The key component of the platform includes all countries negotiating "an agreed outcome with legal force" by 2015 to start cutting emissions by 2020. It's a platform to continue debating the details of an agreement where countries disagree on most of the substantive matters.
The negotiations for other countries to sign an agreement to engage in climate-based economic hardship, as Australia has through its carbon tax, are all uphill from here.
Significantly, Kyoto has been taken out of its casket and been put on critical life support. With Kyoto's emission reduction commitments expiring on December 31 next year, its future will be decided at next year's December meeting guaranteeing a gap.
Kyoto's survival is still in doubt. Canada is likely to withdraw in the next year. Japan and Russia aren't likely to sign up to a new Kyoto emissions reduction round.
Keeping Kyoto alive is a strategic move to use it as a 2012 bargaining chip to pressure developing countries to stay in the negotiating tent. It's their cause celebre because it puts emission cutting obligations on rich countries.
The legal architecture of a $100 billion-a-year Green Climate Fund will also be established to finance climate change adaptation for developing countries. Ultimately, financing the GCF will become the negotiating chip for rich countries to buy off support from poorer ones.
Where the GCF's money is coming from remains unclear. If financing is direct, Australia's contribution is expected to be between $2bn and $3bn a year.
───
__TO BE DONE__.
Reproduce, word for word, the part of the climate negotiations passage from "Keeping Kyoto alive" up to and including "from poorer ones.". These entries are separate material with no connection to the climate negotiations passage.

(Entries for locating text and elements)
───
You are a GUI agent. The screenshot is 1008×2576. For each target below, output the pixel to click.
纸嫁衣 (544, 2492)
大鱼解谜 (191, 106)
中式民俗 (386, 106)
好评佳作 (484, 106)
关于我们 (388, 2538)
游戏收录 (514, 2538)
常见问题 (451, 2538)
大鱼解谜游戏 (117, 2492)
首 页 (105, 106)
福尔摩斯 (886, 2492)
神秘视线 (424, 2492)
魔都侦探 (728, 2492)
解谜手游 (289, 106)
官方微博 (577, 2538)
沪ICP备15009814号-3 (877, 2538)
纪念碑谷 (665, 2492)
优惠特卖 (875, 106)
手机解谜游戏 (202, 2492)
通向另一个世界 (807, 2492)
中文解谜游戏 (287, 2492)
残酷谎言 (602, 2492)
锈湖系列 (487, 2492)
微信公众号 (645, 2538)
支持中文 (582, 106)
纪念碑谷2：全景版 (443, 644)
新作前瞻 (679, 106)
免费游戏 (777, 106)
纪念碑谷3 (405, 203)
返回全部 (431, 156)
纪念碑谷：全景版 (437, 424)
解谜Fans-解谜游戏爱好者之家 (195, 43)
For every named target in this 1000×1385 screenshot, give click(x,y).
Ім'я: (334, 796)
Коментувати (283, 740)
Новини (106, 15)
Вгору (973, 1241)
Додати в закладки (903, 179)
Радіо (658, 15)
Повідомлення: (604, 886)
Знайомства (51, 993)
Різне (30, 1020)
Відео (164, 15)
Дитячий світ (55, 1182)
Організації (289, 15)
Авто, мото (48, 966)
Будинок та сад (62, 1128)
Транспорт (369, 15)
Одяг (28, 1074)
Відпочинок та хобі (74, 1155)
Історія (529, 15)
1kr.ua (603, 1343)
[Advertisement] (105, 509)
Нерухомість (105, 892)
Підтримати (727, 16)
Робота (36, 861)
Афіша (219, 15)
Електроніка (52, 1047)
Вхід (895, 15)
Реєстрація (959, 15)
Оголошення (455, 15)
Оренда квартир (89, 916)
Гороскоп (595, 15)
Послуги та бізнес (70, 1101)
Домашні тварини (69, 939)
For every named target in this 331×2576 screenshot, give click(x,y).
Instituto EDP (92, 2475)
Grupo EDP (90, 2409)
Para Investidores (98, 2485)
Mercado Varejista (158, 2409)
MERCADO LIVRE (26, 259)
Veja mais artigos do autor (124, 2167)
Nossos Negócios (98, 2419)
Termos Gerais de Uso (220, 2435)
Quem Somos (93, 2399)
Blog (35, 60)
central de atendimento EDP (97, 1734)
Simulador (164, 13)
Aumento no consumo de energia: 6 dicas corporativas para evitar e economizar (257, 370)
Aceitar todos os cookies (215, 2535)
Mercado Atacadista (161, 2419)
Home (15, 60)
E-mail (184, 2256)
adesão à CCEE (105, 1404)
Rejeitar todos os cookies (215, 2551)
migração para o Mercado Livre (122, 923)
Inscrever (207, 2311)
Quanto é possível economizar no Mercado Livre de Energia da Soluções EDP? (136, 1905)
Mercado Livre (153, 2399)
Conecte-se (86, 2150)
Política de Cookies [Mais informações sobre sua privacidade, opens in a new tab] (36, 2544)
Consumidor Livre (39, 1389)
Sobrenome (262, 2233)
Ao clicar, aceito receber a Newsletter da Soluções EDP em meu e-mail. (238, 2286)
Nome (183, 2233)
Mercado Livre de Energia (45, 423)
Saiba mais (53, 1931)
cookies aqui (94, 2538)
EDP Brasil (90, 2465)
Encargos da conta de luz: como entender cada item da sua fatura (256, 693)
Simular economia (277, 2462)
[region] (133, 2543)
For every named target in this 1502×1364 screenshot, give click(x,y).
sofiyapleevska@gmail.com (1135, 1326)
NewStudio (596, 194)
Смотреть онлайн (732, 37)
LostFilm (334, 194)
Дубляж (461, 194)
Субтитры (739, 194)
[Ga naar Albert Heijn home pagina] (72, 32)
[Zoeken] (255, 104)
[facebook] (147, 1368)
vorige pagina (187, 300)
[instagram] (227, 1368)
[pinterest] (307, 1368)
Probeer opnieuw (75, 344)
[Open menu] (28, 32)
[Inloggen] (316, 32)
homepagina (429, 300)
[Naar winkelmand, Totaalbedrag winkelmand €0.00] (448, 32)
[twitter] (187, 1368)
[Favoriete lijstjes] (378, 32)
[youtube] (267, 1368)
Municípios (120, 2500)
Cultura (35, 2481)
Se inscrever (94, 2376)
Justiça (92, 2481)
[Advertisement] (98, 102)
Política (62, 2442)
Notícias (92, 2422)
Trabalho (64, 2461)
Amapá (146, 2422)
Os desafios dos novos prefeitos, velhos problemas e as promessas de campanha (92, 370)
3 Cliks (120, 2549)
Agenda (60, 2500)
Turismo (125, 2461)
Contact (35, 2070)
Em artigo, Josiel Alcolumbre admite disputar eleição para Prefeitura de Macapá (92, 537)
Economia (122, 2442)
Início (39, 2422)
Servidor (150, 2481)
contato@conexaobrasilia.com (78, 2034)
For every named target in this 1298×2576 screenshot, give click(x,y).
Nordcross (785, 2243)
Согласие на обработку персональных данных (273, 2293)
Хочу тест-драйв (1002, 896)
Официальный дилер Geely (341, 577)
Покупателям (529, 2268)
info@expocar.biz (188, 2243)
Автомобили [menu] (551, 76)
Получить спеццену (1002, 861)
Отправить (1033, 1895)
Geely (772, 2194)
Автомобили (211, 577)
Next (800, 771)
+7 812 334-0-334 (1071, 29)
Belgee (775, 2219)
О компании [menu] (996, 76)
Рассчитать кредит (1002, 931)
───
__FULL OUTPUT__.
Keeping Kyoto alive is a strategic move to use it as a 2012 bargaining chip to pressure developing countries to stay in the negotiating tent. It's their cause celebre because it puts emission cutting obligations on rich countries.
The legal architecture of a $100 billion-a-year Green Climate Fund will also be established to finance climate change adaptation for developing countries. Ultimately, financing the GCF will become the negotiating chip for rich countries to buy off support from poorer ones.